## [WHAT TO WORK ON]
**A)** Answer these questions from the homestay blog post, marking each answer the same way:
(i) How many books did the writer bring?
(ii) About what percentage of the pueblo is Catholic?
(iii) What does the writer have to wear to church?
**B)** List every musician or music group named in the homestay blog post.

Begin SELECTED EXCERPT

I am really excited for my research project... and asside from hanging out around the pubelo meeting and simply hearing people's stories, jokes, and them feeding me (they all are on a NO CARBS LEFT BEHIND mission on me it seems)... i have, im not kidding, 15 books i brought with me. Some for pleasure, and some that i have to use for my papers.

Asside from the constant scratching due to the beautiful mosquitos qho had a feast with my body, and walking along the sunsets of the green banana leaf and mago trees all around, i am learning new ways to be still, and to try and jump, at least for a sec, in the life and mindset of a human being who lives and breathes a completely distinct world than the one i do.

i dont know when i will have the opportunity to do this again for this amount of time while on my own... although i miss some people at times (um, yes)... i remember why i am doing this and strength somehow rejuvinates me... i know some of u have been praying for me... and let me tell you...

prayer works.

Saludos amigos... and I will try to update u again with some videos hopefully by next week.

Desos!

Protestants vs. Catholics... tan tan tan...

You have either heard me mention, or are probobly strangely familiar with the animosity between protestants and catholics in Latin America. Currently, I am living with a protestant homestay family in a little pueblo where about 98% is catholic. I go with them to church of course, but this has been probobly one of the most difficult things for me being here... why?

First of all, because i have placed myself under the "protestant" unbrella, now a lot of what i do, or say, is labeled as... "but she's an evangelical isn't she?" The thing here is that, honestly, I have not cared much for what people would say of me. But here the reputation of me, my host family, and my own family is at stake with a shake of a hip to the right to the sound of Gloria Estefan's "Conga." I could feel the confused stare of my host family when i start singing aloud the Vicente Fernandez, or Mana, or the latest Regeton song... I have grown to believe that my love and relationship with God is much more bound than my music tastes... but heres the deal.. this is jsut the surface. To church, we have to wear a veil... thats right. We have to also say "Gloria Dios" or "Aleluya" about every three minutes or I will be looked upon as a heathen. If i want to go to the boda or party happening in town, i am seen as someone who wants to be like the "inconversos." Im all about hanging out with everybody in the pueblo... but i am beginning to see that this perhaps is not acceptable because I am "Christian." I am beginnging to see the root of this, but still feel like i cannot be myself at times for fear of being judged... but then i really dont care... and its the family that I dont want to let down...

but then again i cant change the entire way they think.

What got me the most was that when i asked my host mom if she had ever had short hair, she responded with... "i used to. But since i know of the Word of the Lord, i don't do that anymore."

I was soo confused. I was like.. what does having shorter hair have to do with knowing about God? Once again, i could see the root, but i dared to ask the question. I was looked on like i was blowing bubbles or something... and when i commented that i wanted to cut my hair, my host mom had this worried look on her face asking.. "how short? why?!"

End SELECTED EXCERPT
Begin EXTRACTED INFORMATION

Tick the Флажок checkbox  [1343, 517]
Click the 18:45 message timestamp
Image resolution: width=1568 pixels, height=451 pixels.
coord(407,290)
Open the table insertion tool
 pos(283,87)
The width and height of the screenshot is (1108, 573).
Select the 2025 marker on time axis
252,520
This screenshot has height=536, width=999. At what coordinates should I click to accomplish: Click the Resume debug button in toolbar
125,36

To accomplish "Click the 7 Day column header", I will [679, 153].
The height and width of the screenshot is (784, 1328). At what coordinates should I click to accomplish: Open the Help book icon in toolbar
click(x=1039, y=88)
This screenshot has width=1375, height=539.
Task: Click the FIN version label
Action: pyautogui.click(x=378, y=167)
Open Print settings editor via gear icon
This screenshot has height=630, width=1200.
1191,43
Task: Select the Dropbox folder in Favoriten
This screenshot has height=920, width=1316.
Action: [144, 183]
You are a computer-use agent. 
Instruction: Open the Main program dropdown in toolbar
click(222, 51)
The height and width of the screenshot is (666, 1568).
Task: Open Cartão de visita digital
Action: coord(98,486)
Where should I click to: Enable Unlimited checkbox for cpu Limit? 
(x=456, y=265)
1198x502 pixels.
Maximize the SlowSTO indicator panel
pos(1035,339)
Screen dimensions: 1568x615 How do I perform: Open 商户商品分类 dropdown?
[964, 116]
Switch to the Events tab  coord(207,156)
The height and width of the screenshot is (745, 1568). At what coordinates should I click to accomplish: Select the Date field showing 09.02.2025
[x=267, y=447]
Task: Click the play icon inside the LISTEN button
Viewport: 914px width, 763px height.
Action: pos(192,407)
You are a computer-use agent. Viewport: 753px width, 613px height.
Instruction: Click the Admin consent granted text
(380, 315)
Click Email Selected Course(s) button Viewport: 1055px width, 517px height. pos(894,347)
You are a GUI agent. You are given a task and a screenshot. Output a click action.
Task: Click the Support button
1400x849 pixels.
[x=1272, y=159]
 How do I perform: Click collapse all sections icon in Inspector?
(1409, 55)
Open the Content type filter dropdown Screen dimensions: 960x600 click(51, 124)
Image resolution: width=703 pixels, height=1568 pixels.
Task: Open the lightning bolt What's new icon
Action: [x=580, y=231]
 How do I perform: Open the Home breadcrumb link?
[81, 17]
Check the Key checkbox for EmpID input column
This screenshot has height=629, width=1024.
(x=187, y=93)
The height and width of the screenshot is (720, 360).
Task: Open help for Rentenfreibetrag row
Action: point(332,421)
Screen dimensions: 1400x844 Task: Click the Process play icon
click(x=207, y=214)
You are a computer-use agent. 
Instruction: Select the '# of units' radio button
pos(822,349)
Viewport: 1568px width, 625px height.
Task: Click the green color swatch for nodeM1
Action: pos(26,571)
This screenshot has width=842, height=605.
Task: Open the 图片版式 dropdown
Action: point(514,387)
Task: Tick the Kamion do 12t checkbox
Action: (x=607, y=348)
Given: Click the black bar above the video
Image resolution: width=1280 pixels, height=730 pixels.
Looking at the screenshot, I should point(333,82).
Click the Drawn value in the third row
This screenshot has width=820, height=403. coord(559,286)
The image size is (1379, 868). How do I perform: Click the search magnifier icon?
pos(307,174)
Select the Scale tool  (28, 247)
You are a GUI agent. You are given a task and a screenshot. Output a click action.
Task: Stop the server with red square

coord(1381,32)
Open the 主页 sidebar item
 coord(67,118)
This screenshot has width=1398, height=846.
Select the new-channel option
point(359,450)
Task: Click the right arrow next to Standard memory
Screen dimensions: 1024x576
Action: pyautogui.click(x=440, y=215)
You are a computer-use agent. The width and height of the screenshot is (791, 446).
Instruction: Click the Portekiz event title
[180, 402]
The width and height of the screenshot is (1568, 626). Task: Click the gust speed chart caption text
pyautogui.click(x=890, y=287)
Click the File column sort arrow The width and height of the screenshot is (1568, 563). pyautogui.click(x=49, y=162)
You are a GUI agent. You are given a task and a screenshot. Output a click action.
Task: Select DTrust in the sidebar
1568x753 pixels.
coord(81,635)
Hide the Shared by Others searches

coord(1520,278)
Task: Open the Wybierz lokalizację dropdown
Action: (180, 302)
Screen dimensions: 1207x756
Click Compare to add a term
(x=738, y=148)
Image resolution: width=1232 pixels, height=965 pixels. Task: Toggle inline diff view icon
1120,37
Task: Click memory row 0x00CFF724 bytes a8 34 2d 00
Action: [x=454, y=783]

End EXTRACTED INFORMATION

## [ANSWERS TO THE PROBLEMS]
**A)**
(i) 15
(ii) About 98%
(iii) A veil

**B)**
Gloria Estefan
Vicente Fernandez
Mana